Vermont-specific carve-outs reject projects duplicating state investments. Measurements redundant with DPS's broadband equity assessments or ACCD digital economy reports are ineligible. No coverage for litigation support, even if arising from measurement disputes with carriers. Cross-subsidies from vermont humanities council grants for community broadband studies are prohibited, as are retroactive costs pre-application.

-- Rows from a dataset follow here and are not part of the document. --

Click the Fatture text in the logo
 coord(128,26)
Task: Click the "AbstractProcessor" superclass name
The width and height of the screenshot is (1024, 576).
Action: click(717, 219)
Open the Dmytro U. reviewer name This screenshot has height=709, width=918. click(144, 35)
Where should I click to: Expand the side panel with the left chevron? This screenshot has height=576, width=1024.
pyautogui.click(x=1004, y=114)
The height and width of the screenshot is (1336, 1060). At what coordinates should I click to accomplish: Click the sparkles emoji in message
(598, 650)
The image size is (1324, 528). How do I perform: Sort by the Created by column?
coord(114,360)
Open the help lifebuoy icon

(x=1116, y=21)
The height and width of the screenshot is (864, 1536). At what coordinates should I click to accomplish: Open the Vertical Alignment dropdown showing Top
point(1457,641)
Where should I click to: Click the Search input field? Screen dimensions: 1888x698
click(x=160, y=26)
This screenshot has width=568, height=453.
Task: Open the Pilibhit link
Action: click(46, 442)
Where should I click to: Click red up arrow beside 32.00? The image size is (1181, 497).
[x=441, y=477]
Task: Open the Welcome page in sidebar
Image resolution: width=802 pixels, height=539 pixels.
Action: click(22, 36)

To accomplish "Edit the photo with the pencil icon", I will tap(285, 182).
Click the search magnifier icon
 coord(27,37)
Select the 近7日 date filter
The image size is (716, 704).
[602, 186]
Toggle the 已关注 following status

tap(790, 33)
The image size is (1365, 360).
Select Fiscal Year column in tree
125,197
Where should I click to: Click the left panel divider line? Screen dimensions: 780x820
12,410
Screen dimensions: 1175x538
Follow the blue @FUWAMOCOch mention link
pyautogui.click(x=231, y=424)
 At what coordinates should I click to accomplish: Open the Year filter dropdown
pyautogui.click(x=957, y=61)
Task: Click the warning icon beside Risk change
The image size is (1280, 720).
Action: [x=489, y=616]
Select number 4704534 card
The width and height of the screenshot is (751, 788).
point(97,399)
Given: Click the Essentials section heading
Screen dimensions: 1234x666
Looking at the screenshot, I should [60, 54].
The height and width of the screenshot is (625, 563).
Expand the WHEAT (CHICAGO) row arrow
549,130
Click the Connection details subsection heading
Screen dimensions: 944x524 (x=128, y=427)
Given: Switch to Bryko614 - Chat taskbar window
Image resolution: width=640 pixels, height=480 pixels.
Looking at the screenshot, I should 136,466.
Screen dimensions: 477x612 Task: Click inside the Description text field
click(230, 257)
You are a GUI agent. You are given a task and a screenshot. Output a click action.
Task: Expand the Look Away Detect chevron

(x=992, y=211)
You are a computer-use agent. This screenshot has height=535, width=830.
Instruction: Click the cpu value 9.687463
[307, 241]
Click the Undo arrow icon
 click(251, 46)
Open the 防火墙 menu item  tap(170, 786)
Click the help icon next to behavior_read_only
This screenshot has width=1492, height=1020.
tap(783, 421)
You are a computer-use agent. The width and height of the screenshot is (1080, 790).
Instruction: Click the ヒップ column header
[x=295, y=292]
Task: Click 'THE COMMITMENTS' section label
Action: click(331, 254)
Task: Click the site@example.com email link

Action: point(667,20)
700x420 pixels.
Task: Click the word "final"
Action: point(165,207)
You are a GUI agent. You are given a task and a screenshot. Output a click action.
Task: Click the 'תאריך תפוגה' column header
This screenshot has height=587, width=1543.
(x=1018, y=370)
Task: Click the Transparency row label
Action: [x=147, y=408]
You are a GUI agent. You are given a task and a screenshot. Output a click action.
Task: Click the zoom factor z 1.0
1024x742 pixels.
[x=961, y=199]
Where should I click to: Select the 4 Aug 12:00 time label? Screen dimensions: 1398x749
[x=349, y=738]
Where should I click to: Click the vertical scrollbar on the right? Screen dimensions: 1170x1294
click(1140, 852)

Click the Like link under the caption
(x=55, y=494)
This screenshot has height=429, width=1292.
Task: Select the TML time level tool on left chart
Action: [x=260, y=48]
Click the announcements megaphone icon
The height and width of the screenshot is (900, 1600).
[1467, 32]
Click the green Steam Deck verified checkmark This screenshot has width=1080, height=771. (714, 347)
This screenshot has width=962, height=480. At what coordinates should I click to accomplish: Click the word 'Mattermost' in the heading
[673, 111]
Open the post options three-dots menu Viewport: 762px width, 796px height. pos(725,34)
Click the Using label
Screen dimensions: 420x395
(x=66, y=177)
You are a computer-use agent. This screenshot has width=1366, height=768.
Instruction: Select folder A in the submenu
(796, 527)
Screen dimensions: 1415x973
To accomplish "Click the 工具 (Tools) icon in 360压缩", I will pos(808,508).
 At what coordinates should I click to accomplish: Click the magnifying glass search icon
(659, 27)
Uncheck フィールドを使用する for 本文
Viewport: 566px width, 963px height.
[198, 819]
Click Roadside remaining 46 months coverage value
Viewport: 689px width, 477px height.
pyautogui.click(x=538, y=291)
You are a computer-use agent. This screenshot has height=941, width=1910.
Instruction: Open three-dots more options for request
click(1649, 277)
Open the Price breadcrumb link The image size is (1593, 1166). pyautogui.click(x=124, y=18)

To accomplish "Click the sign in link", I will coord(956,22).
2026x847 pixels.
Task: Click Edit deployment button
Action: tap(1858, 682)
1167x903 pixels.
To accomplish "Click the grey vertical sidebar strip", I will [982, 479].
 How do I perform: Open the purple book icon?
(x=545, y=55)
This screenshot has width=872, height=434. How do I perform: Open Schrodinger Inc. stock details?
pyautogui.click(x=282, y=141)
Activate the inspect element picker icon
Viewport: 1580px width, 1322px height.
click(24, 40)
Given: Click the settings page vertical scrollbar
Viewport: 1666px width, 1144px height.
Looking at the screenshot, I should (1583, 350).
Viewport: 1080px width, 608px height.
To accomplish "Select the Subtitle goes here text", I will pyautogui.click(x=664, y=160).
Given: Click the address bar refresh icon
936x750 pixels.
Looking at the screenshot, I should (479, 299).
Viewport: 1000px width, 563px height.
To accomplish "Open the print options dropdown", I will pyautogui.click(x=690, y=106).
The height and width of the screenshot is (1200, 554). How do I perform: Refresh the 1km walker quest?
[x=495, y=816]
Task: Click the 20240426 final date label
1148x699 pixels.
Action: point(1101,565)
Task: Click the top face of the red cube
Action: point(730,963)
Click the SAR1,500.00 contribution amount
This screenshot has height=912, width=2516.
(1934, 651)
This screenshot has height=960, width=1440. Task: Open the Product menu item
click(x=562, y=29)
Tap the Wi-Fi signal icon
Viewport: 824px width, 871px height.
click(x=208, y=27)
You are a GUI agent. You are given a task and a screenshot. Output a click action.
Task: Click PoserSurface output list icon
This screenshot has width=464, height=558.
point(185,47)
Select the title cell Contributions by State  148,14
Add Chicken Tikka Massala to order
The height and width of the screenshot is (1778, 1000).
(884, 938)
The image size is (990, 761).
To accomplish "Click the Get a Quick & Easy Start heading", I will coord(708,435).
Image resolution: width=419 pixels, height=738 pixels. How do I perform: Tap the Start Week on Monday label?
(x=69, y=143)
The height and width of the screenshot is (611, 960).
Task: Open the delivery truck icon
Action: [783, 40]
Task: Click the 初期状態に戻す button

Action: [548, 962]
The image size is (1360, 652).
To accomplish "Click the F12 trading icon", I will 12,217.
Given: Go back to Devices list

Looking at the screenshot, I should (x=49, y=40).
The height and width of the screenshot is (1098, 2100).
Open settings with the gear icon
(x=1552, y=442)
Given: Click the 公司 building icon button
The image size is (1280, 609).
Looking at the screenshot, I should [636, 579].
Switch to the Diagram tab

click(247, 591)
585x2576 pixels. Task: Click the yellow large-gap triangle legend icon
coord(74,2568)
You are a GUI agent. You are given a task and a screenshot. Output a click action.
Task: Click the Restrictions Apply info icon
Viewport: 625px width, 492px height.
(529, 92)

OI-driven exclusions bar standalone Research & Evaluation without measurement innovation or Science, Technology Research & Development absent infrastructure buildout. Missouri collaborations cannot import non-compliant methodologies without Vermont PUC pre-approval.

Post-award, unobligated balances over 10% revert without extension, a trap in Vermont's grant cycles misaligned with fiscal years.

FAQs for Vermont Applicants

Q: What happens if my Internet measurement proposal overlaps with existing Vermont DPS broadband data?
A: Overlaps result in ineligibility; grants in Vermont require demonstration of novel metrics not captured in DPS inventories, confirmed via pre-application PUC docket review.

Q: Can vermont accd grants supplement this federal funding for measurement tools?
A: No, vermont accd grants cannot supplement due to federal supplantation rules; separate applications risk both awards being rescinded for perceived double-funding.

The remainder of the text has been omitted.